How do other US regions with multiple transit providers coordinate transit service?

 

Many metropolitan areas throughout the US are served by multiple transit systems. These transit providers may have different or overlapping service areas and service types, but any agency receiving federal funds must participate in the region’s Metropolitan Planning Organization (MPO) to coordinate service and funding. In Greater Portland, our region’s transit providers work with the Portland Area Comprehensive Transportation System (PACTS).

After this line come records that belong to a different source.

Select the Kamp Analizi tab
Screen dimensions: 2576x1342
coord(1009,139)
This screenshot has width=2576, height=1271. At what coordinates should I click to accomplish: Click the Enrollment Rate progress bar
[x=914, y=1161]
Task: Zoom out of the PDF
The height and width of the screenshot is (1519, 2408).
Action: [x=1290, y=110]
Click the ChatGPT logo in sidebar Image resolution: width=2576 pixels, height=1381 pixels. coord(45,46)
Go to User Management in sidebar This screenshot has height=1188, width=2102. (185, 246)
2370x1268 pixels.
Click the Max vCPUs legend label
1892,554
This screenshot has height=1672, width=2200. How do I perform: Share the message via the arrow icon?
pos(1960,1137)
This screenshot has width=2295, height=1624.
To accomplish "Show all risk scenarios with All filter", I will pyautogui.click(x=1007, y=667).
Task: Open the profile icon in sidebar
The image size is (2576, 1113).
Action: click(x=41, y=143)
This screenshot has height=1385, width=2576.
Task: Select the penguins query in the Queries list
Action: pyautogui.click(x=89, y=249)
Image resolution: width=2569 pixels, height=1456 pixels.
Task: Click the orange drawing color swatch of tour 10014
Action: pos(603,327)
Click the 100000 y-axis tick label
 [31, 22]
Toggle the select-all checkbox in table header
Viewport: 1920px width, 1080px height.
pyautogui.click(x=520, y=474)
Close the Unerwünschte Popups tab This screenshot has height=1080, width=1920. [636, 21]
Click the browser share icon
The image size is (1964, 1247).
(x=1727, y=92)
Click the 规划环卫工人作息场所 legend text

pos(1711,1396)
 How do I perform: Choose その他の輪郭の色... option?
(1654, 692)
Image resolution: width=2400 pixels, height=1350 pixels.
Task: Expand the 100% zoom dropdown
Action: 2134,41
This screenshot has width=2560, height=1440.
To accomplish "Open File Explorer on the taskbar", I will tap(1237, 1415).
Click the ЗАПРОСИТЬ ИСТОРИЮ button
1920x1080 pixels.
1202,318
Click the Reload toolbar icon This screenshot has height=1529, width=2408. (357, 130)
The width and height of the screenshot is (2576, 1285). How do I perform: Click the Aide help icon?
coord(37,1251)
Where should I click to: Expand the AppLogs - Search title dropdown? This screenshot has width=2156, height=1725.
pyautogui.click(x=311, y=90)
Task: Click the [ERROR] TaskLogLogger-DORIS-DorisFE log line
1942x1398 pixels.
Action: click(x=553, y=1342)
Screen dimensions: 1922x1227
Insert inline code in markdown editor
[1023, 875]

Regions such as Seattle WA, Phoenix AZ, Wake County NC and others have transit providers that work together through the MPO to coordinate fares, schedules, transfers, branding and customer information to provide a more seamless experience for transit riders. Some areas have broader partnerships where agencies work together “behind the scenes” to share administrative, planning, driver training or other tasks. These partnerships often result in efficiencies that can be reinvested in higher levels of service and/or more consistent transit performance across a region. Transit Together will consider ways in which transit providers in Greater Portland might partner to make service more seamless for riders in our region.

How will Transit Together address equity?

 

Transit riders are often disproportionately low-income, people of color and/or older adults, and reside in households without access to automobiles. Transit Together has conducted a market analysis to identify the areas in the Portland region where relatively large segments of these populations live and where the demand and need for transit services is strong. A goal of the study is to better align transit services with these areas of high demand and to better connect people who rely on public transportation with jobs, services, education, grocery stores and other opportunities. Transit Together is also focused on making transit service easier to understand, faster, and more reliable for transit riders across the Portland region.